Compared with some people, she was lucky. Yusniar, 50, was able to find them and bury them herself, before retreating to the hills where she can keep an eye on the ocean, keep it in its place, from her tent made of blue plastic sheets and Styrofoam fished out of the swamps. Neither she nor the 150 others camping with her near Banda Aceh, capital of the Indonesian province that suffered the worst destruction, are ready to come down. The relief workers haven't yet discovered them, like untold numbers of others. "The water took away everything," she says. "We're afraid the waves may come back and try to take the rest of us."
The most experienced soldiers in the modern wars against catastrophe call this the greatest challenge of their lifetime. The arrival of aid to the battered region offered the first promise of relief to the storm's survivors, but many questions remain: How quickly can $4 billion go toward saving 5 million people when the U.N. is warning that disease could kill as many as the tsunami did, a number now reaching upwards of 150,000? How do thousands of rescuers, from hundreds of agencies, from dozens of countries, speaking different languages, coordinate their efforts so that relief workers in need of antibiotics don't find that the truck they are unloading carries only biscuits and blankets? How do they resettle a port town when residents look at the ocean and see a grave, refuse to eat fish for fear it has fed on the lost? How do they calculate human nature in countries where government soldiers fight with rebels over who gets the credit for feeding people who are close to starving?
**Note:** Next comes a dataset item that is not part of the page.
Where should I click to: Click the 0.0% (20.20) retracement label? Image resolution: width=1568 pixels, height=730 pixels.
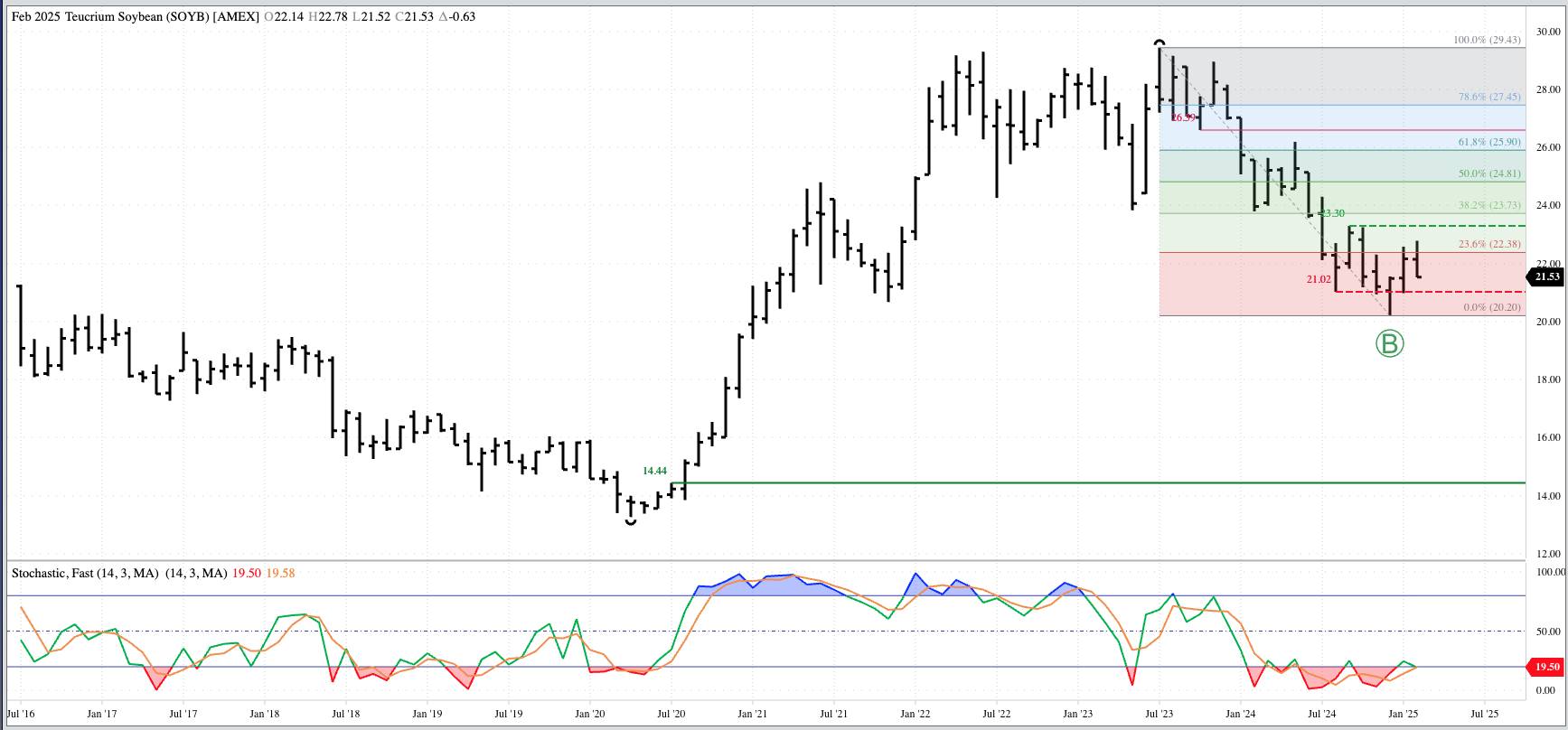pyautogui.click(x=1491, y=307)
As if to rebalance some cosmic scale, another wave is washing over South Asia like none the world has ever seen. The worst disaster in memory has evoked the greatest outpouring of charity. "Just as we see the power of nature to destroy, we have seen the power of human compassion to build," said Britain's Chancellor of the Exchequer, Gordon Brown. The pledges coming in to the U.N. for tsunami relief already surpass all the relief money received in 2004 for the top 20 disasters combined. The politics of pity is never pure, so there was a kind of global competition in generosity, especially after the U.S. increased an early pledge of aid tenfold, to $350 million. Japan offered $500 million, Germany topped that with a $660 million pledge, and Australia weighed in with $810 million. Arab commentators engaged in some self-criticism, asking why Norwegians and Belgians offered so much more than Arabs to help Asia's suffering Muslims. During his visit to Indonesia, the hardest-hit country and the world's most populous Muslim nation, Secretary of State Colin Powell could not let pass an opportunity for self-congratulation. "I think it does give the Muslim world and the rest of the world an opportunity to see American generosity, American values in action," he said.